Мне, конечно, в голову не приходило, что она приехала оценить жену, посмотреть на дочь и на наш домашний мир, но в душе поселилось — или передалось от мамы — неосознанное беспокойство, стало реальнее ощущение напряженности, витающей в наших стенах.
* * *
Лето 1933 года в селе Звягино на реке Клязьма подарило мне один интересный навык и еще одно удивительное впечатление.
Во-первых, я в совершенстве постигла игру, которая вдруг открылась мне во всей своей спортивной азартной сути. Я научилась виртуозно направлять, делать крутые повороты, тормозить и бешено разгонять… обруч. Нет, не просто деревянный обруч, который детишки, неуклюже колотя его палочкой, гоняют по прямой. У нас были классные обручи — невесть откуда взявшиеся железные обода от бочки, которые пружинили на ходу и разворачивались в любую сторону, чутко повинуясь палке в руке лихачей, мчавшихся по извилистым дорожкам сада. Гонки доставляли несказанное удовольствие от быстрого движения и собственной ловкости. Ни до, ни после, ни за границей мне не встречалось ничего похожего на этот замечательный спортинвентарь.
Что касается второго впечатления, то оно было иного, созерцательного плана.
Во время одной вечерней прогулки мы — мама, отец, я — оказались в какой-то дальней деревне на берегу Клязьмы. Сели отдохнуть на лавочку возле избы над крутым высоким обрывом. На другом берегу реки темнел лес, за его зубчатую кайму медленно сползало очень большое красное солнце. И вдруг откуда-то из лесу донесся колокольный звон, меланхоличный, переливчатый, нереальный.
Эту волшебную, тревожную атмосферу того вечера доныне воскрешает для меня песнь «Вечерний звон»…

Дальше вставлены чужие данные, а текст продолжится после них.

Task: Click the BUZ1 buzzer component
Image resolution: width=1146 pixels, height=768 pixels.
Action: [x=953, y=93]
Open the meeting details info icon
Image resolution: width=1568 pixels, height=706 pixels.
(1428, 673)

В том же 33-м году на меня, семилетнюю, свалилась большая женская радость. Мне купили красивые туфли. Не просто красивые, а необыкновенные туфельки: белые, парусиновые, с перепоночкой и синей каемочкой вдоль всей резиновой подошвы. Мама и себе купила такие же, только размером побольше. Кроме обуви она принесла в сумке сливочное масло и сосиски, которых не было в продмагах. Для этих роскошных даров ей пришлось отнести в Торгсин золотую цепочку от моего нательного крестика, потому что обручальных колец у родителей уже не было. Слово «Торгсин» (всего-навсего — «Торговля с иностранцами») стало для меня символом изобилия, обозначением пещеры Али-Бабы с несметными сокровищами. Вот только «сезам» не часто открывался.